Reproduce the records that follow exactly as they appear.

• Records drawn from a dataset:
........

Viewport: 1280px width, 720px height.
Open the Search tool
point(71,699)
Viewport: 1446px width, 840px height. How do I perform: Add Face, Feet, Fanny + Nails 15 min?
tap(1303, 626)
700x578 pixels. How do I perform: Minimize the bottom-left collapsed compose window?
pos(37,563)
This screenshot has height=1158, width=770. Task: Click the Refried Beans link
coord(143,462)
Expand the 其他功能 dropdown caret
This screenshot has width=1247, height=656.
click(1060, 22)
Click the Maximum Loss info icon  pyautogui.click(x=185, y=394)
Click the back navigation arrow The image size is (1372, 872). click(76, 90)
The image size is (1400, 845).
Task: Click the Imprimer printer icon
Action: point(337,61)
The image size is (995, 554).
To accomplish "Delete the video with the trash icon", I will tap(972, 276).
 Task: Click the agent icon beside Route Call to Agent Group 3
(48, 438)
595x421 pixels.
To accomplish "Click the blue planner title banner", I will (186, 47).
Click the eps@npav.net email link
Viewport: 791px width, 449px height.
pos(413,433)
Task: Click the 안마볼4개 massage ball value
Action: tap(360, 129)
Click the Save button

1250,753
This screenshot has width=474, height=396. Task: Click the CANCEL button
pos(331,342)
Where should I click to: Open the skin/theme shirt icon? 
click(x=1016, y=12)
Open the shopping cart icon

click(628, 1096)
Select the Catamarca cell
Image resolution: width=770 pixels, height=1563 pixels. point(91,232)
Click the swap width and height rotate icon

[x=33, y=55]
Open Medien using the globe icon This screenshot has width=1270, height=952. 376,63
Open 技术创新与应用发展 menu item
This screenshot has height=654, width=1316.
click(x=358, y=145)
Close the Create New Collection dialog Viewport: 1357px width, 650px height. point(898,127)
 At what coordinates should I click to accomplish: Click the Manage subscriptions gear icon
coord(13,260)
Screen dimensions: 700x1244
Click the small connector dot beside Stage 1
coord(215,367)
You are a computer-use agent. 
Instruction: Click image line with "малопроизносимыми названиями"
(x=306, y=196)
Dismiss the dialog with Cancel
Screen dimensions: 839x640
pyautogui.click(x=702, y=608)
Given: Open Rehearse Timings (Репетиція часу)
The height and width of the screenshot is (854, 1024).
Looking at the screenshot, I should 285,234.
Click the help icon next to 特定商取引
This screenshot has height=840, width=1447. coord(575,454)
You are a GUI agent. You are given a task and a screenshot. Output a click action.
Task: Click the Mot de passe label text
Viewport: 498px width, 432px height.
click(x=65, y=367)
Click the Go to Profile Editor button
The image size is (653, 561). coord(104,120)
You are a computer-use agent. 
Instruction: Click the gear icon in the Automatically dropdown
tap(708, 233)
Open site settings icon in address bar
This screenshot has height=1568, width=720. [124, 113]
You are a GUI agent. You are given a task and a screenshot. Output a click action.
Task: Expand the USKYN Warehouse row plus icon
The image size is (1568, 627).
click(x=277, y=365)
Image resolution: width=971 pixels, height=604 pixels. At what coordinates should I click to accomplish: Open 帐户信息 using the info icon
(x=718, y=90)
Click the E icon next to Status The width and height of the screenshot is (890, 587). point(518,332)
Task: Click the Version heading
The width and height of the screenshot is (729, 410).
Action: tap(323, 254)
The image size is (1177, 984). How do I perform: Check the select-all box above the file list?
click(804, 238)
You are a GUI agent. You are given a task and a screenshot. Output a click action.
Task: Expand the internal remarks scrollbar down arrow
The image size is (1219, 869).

........

• Output below:
Viewport: 1280px width, 720px height.
Open the Search tool
point(71,699)
Viewport: 1446px width, 840px height. How do I perform: Add Face, Feet, Fanny + Nails 15 min?
tap(1303, 626)
700x578 pixels. How do I perform: Minimize the bottom-left collapsed compose window?
pos(37,563)
This screenshot has height=1158, width=770. Task: Click the Refried Beans link
coord(143,462)
Expand the 其他功能 dropdown caret
This screenshot has width=1247, height=656.
click(1060, 22)
Click the Maximum Loss info icon  pyautogui.click(x=185, y=394)
Click the back navigation arrow The image size is (1372, 872). click(76, 90)
The image size is (1400, 845).
Task: Click the Imprimer printer icon
Action: point(337,61)
The image size is (995, 554).
To accomplish "Delete the video with the trash icon", I will tap(972, 276).
 Task: Click the agent icon beside Route Call to Agent Group 3
(48, 438)
595x421 pixels.
To accomplish "Click the blue planner title banner", I will (186, 47).
Click the eps@npav.net email link
Viewport: 791px width, 449px height.
pos(413,433)
Task: Click the 안마볼4개 massage ball value
Action: tap(360, 129)
Click the Save button

1250,753
This screenshot has width=474, height=396. Task: Click the CANCEL button
pos(331,342)
Where should I click to: Open the skin/theme shirt icon? 
click(x=1016, y=12)
Open the shopping cart icon

click(628, 1096)
Select the Catamarca cell
Image resolution: width=770 pixels, height=1563 pixels. point(91,232)
Click the swap width and height rotate icon

[x=33, y=55]
Open Medien using the globe icon This screenshot has width=1270, height=952. 376,63
Open 技术创新与应用发展 menu item
This screenshot has height=654, width=1316.
click(x=358, y=145)
Close the Create New Collection dialog Viewport: 1357px width, 650px height. point(898,127)
 At what coordinates should I click to accomplish: Click the Manage subscriptions gear icon
coord(13,260)
Screen dimensions: 700x1244
Click the small connector dot beside Stage 1
coord(215,367)
You are a computer-use agent. 
Instruction: Click image line with "малопроизносимыми названиями"
(x=306, y=196)
Dismiss the dialog with Cancel
Screen dimensions: 839x640
pyautogui.click(x=702, y=608)
Given: Open Rehearse Timings (Репетиція часу)
The height and width of the screenshot is (854, 1024).
Looking at the screenshot, I should 285,234.
Click the help icon next to 特定商取引
This screenshot has height=840, width=1447. coord(575,454)
You are a GUI agent. You are given a task and a screenshot. Output a click action.
Task: Click the Mot de passe label text
Viewport: 498px width, 432px height.
click(x=65, y=367)
Click the Go to Profile Editor button
The image size is (653, 561). coord(104,120)
You are a computer-use agent. 
Instruction: Click the gear icon in the Automatically dropdown
tap(708, 233)
Open site settings icon in address bar
This screenshot has height=1568, width=720. [124, 113]
You are a GUI agent. You are given a task and a screenshot. Output a click action.
Task: Expand the USKYN Warehouse row plus icon
The image size is (1568, 627).
click(x=277, y=365)
Image resolution: width=971 pixels, height=604 pixels. At what coordinates should I click to accomplish: Open 帐户信息 using the info icon
(x=718, y=90)
Click the E icon next to Status The width and height of the screenshot is (890, 587). point(518,332)
Task: Click the Version heading
The width and height of the screenshot is (729, 410).
Action: tap(323, 254)
The image size is (1177, 984). How do I perform: Check the select-all box above the file list?
click(804, 238)
You are a GUI agent. You are given a task and a screenshot. Output a click action.
Task: Expand the internal remarks scrollbar down arrow
The image size is (1219, 869).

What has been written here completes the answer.